Feid’s new era is getting more intimate, more reflective and a little darker

Max Cacciotti // Contributed Photo.

If Feid’s last few years were about proving just how big Ferxxo could become, this new chapter feels more interested in asking what happens when the character turns inward.

That shift has been visible in the music, in the staging and even in the way he has been presenting himself lately. 

At Ultra Music Festival, where he appeared as a surprise guest during John Summit’s closing set to debut their new collaboration “CHICA 305,” Feid did not just feel like another big-name pop-out. He felt like an artist in transition. 

The darker styling, the gold grills, the more shadowy edge of this rollout — all of it points to a version of Feid that feels more introspective and split between identities, even as he remains one of the most visible stars in Latin music.

That duality is now the entire point of his new EP, “FEID VS FERXXO.” In the official release materials, the seven-track project is described as an exploration of “the duality that has defined the artist throughout his career,” balancing “the essence of Ferxxo that first connected with audiences” with Feid’s evolution into one of Latin music’s most influential voices. 

The press release also frames the project as a “sonic journey” connecting those two identities — his roots, his present and the direction his artistry is moving next.

That framing matters because Feid has always contained both sides. There is Ferxxo, the public-facing character fans have embraced for years — playful, neon-lit, swaggering and emotionally direct. 

Then there is Feid, or really Salomón, the more reflective and personal self underneath it all. What this era seems to be doing is making that split explicit instead of keeping it implied. 

The title alone turns the internal contrast into the main event. And if the cover language in the press release is any indication — “EL GREEN PRINT: La Saga (Disc 1)” — this looks less like a standalone EP than the beginning of a longer conceptual run.

That tension between Feid and Ferxxo also comes through in the EP itself. Across the seven tracks — “Que Vuelta Vox,” “El Hexxo,” “La Mejor Música,” “Medellín Takai,” “Trankaito,” “Boleritoxx” and “Se Lo Juro Mor” — the project feels less like a hard reset than a moodier recalibration. 

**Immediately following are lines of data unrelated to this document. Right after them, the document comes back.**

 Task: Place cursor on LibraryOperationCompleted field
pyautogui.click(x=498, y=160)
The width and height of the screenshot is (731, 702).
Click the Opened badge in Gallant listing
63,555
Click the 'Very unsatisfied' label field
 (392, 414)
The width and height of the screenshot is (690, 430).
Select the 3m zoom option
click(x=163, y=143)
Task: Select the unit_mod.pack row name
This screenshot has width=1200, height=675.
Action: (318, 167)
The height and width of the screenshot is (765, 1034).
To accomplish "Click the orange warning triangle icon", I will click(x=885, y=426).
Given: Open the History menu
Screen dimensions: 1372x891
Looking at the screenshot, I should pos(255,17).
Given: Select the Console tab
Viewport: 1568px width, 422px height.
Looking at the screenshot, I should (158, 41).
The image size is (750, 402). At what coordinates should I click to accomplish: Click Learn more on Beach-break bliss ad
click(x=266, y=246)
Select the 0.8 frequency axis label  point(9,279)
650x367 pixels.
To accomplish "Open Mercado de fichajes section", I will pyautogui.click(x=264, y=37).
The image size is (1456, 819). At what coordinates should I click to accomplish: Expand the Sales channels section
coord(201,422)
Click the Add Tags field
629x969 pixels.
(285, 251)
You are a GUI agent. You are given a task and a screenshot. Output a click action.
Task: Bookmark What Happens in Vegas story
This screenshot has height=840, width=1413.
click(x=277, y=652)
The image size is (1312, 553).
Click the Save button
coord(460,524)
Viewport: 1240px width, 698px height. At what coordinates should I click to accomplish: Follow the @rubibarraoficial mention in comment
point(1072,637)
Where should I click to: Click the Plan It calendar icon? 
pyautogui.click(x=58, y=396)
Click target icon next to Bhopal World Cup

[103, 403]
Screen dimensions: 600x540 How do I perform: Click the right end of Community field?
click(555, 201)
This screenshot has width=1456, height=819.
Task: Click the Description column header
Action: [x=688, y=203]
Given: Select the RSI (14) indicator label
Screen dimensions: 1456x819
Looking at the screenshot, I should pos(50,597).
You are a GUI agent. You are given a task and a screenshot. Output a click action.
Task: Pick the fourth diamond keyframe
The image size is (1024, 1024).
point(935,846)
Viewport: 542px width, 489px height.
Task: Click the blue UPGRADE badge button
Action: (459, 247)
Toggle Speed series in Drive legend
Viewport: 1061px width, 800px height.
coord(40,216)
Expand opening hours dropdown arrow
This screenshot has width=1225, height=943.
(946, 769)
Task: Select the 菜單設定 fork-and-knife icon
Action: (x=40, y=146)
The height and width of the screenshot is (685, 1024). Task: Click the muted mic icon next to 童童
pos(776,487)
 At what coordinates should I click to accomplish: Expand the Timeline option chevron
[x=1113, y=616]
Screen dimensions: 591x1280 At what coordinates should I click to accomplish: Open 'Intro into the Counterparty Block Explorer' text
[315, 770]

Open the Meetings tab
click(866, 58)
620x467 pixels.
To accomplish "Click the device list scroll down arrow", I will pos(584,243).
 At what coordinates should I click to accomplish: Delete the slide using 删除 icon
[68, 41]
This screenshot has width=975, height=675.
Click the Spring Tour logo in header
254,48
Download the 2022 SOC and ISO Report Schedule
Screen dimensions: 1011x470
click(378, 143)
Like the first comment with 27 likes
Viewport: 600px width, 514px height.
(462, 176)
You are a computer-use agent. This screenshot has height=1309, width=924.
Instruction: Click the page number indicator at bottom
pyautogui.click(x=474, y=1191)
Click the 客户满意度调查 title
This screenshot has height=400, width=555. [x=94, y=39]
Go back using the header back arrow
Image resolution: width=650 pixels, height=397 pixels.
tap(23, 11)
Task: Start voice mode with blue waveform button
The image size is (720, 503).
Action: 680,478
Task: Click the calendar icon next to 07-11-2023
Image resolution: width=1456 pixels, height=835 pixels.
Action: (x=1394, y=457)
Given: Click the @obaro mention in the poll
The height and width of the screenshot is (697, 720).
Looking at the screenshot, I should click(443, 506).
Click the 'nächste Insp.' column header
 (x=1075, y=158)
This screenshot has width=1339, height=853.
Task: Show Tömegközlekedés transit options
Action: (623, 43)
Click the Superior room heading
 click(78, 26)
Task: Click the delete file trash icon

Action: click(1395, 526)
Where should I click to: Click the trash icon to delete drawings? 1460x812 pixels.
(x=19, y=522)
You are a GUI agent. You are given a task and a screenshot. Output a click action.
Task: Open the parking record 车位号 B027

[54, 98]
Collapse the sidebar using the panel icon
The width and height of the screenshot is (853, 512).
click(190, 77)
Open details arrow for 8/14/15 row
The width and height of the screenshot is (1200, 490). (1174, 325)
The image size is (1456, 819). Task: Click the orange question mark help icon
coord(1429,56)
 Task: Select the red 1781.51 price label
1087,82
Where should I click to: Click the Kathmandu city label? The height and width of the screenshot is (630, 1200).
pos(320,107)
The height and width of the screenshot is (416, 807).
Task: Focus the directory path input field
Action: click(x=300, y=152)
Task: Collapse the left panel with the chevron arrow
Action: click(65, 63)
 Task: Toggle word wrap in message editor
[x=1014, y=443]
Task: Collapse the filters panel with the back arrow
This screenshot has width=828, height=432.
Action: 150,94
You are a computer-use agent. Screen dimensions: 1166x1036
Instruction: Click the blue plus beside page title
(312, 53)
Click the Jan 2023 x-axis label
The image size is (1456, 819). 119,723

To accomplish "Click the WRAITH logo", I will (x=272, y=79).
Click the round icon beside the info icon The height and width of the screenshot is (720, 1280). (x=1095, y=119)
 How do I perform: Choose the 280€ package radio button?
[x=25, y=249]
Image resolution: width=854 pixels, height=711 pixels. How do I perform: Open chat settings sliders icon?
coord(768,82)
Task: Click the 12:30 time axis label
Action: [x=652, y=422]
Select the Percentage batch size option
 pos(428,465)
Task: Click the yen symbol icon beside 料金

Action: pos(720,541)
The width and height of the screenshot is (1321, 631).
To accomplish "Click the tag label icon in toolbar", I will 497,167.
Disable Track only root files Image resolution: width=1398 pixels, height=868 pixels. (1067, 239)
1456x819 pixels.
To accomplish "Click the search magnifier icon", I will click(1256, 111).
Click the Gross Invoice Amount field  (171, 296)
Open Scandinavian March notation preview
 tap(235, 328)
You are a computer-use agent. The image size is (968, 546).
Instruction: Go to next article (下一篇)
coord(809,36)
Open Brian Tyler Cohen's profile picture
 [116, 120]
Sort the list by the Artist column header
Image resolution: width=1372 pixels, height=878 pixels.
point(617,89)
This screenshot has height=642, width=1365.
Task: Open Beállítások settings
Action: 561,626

It moves between beachy, melodic, romantic and reflective textures while still holding onto the core sensitivity that has always made Feid’s music connect. For me, “Boleritoxx” stands out the most — the kind of song that makes this era feel more intimate, more personal and more interested in emotion than pure scale.

That is where some fan speculation has started to grow. Because the project is being framed as Disc 1 of a larger saga, listeners are already reading the rollout as the beginning of a multi-part story. 

One of the titles circulating most heavily in fan conversations is “BABYSITA MOR,” which some suspect could mark a later installment  and possibly even the long-rumored collaborative project with Álvaro Díaz. 

What is confirmed is that Feid is intentionally scaling the live experience down. After years of arenas and stadiums, his newly announced “FEID vs FERXXO: Falxo Tour” is built around smaller theaters and club-size rooms such as The Fillmore Miami Beach, Buckhead Theatre, House of Blues Boston and Brooklyn Paramount. 

That is not the route of an artist who still needs to prove he can sell scale. It feels more like a conscious choice to get closer to the material and to the people hearing it. 

The official press release points to the same instinct by highlighting his sold-out return to Medellín’s Teatro Carlos Vieco, described as an iconic venue that holds special significance in his career.

That smaller-room move makes even more sense when you look at what the EP is actually doing. The release notes describe songs that move between beachy reggae touches, romantic balladry and more melodic urban textures, all while maintaining Feid’s core sensitivity and pushing into newer rhythmic territory. 

One of the tracks even features Japanese rapper Yuki Chiba, extending the project’s global reach while keeping the emotional thread intact. This is not an era that seems designed around excess. It feels designed around contrast.

That is why the phrase Feid vs Ferxxo works. It sounds like a battle, but the deeper point may be that it is not one. They are different versions of the same person. At the end of the day, both still trace back to Salomón, and this era seems interested in letting those layers sit beside each other instead of forcing one to win.

That made his Ultra appearance feel more revealing than it might have at first glance. Yes, it was a flashy guest spot. Yes, it helped push one of the weekend’s most talked-about moments even higher. 

But it also fit neatly into the larger story Feid seems to be telling right now: a superstar coming off giant stages, stepping into a more intimate and reflective frame without losing the magnetism that made him a star in the first place.

This new chapter still has the energy of Ferxxo. It just seems more aware of the person underneath and that may be what makes it compelling.